The elements traditionally thought of as making up a duty of good faith include a duty of honesty and good faith owed to each partner; a requirement for openness; a duty to act in favour of the firm and not against it; the fair treatment by partners of a minority within a firm; and a duty not to compete with the firm or make a profit at the expense of other partners. That matter will be adequately catered for by the default provisions under regulations 7 and 8 and will offer a safety net where there is no agreement between members, either generally or on a specific issue. Even if there is no statutory requirement for a duty of good faith, that will not prevent members of an LLP from agreeing to owe a duty of good faith to each other if they wish.

I know that will not satisfy the noble Lord, Lord Goodhart. The noble Lord was not satisfied with it before, but it is the way the Bill has been constructed. The regulations simply follow on from that.
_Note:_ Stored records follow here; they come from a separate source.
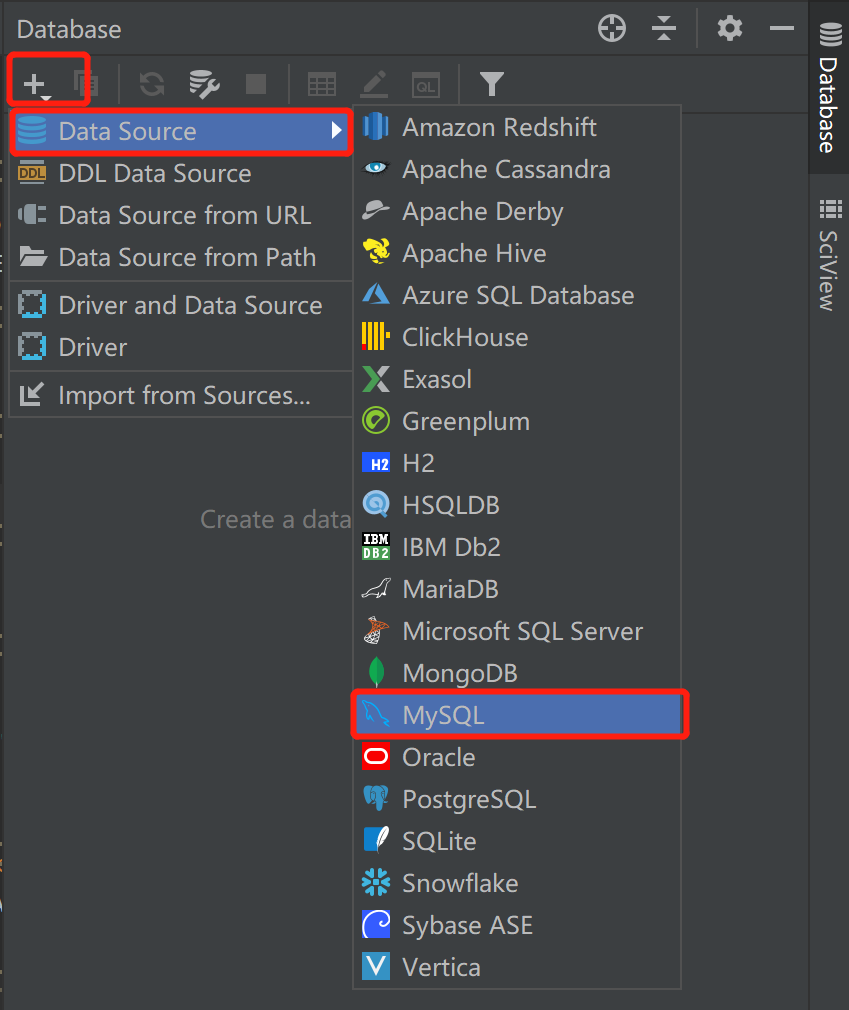
Task: Open the query console QL icon
Action: pos(426,86)
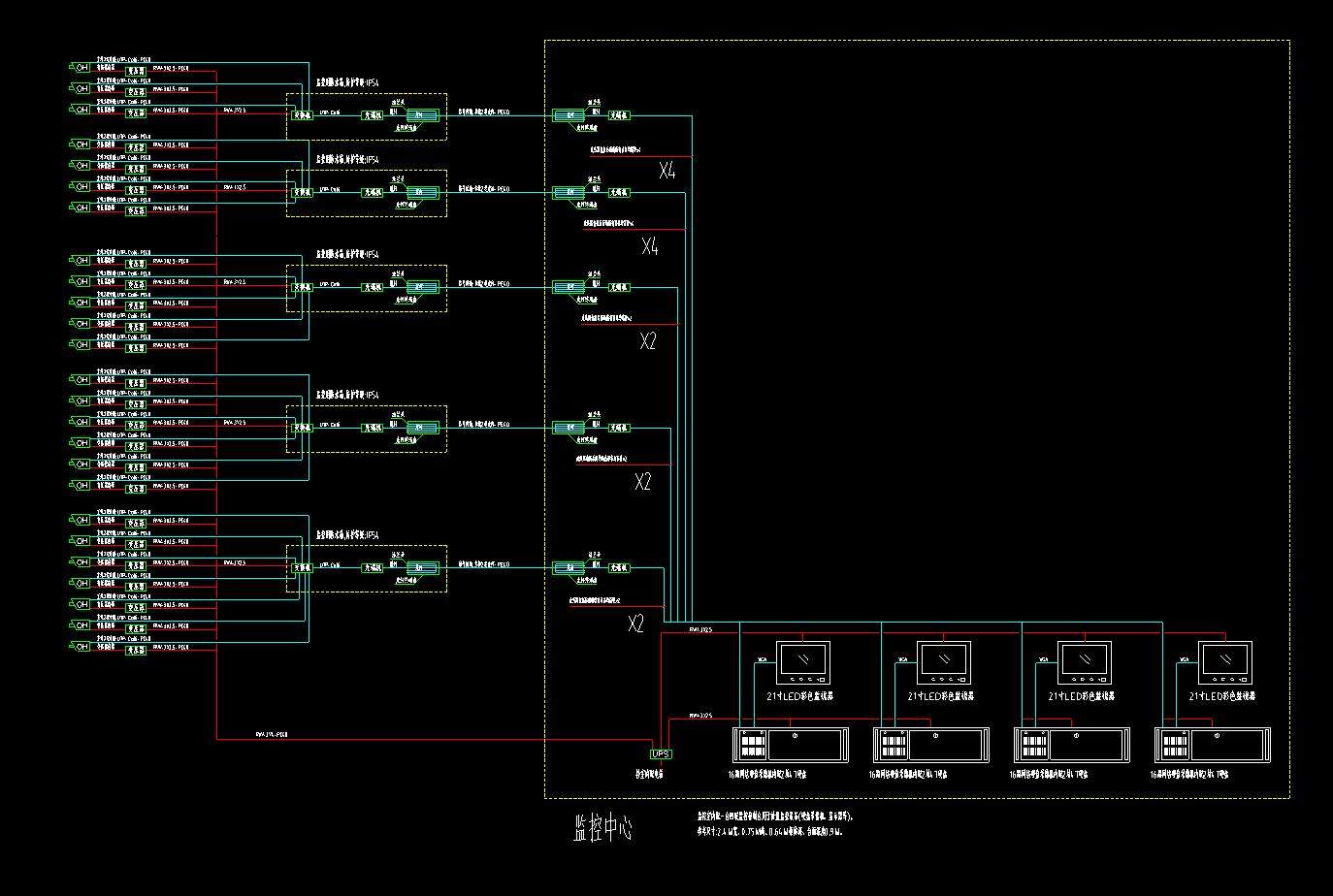The height and width of the screenshot is (896, 1333).
Task: Select the topmost optical fiber box inside control room
Action: tap(565, 115)
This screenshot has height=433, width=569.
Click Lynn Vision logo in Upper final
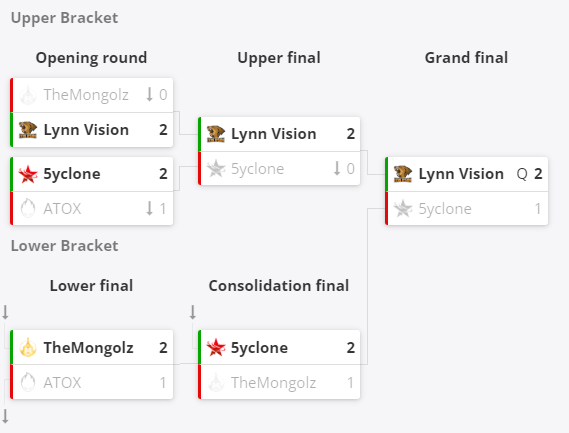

We argued at the time that there was no benefit in having the default provisions appearing on the face of the Act rather than in regulations. That would not have given them more certainty or made them more enforceable. The provisions will be variable by agreement between the members. They are not a rigid statutory requirement. If we had them in primary legislation, it would be difficult to amend them if they needed adjustment in circumstances which we did not anticipate. I shall not read out the two pages on default provisions from my original speech because I think that I have answered that point.

The noble Lord, Lord Goodhart, asked what would happen if a person ceased to be a member. Any member's account balance will be repayable. That will be a matter for discussion between the personal representative of a deceased member and the limited liability partnership itself.